[Data on locating visible targets]
++++

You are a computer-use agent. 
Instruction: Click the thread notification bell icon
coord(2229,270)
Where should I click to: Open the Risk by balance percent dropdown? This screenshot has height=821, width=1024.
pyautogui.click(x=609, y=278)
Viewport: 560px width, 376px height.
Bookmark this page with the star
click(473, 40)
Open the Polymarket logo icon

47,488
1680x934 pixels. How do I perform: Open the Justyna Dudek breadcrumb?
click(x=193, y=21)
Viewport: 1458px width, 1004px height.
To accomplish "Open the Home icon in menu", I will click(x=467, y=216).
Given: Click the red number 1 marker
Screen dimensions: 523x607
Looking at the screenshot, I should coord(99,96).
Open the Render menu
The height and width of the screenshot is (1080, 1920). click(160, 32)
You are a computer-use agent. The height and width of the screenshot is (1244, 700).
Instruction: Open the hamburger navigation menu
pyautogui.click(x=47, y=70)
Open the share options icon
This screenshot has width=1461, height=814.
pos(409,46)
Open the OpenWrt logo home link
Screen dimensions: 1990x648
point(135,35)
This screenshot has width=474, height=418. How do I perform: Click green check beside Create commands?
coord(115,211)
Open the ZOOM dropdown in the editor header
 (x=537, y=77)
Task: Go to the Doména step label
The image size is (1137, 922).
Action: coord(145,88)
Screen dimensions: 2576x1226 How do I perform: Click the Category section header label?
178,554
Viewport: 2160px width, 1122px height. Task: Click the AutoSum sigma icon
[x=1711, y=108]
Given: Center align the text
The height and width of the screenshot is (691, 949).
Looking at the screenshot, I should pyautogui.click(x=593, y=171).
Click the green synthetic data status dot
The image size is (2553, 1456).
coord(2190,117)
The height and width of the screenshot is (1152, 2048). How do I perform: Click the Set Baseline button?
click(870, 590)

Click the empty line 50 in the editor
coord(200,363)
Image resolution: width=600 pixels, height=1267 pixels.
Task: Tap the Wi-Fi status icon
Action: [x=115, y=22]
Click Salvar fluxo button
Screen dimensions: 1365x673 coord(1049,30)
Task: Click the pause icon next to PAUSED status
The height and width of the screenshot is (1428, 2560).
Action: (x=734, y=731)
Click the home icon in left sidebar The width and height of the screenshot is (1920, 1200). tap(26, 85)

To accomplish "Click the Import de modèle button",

++++

**Given request**
In the lines running from the top of the items through the line containing "pyautogui.click(x=609, y=278)", change "dropdown" to "menu". Write out only those lines, leaving everything else unchanged.

**Correct output**
You are a computer-use agent. 
Instruction: Click the thread notification bell icon
coord(2229,270)
Where should I click to: Open the Risk by balance percent menu? This screenshot has height=821, width=1024.
pyautogui.click(x=609, y=278)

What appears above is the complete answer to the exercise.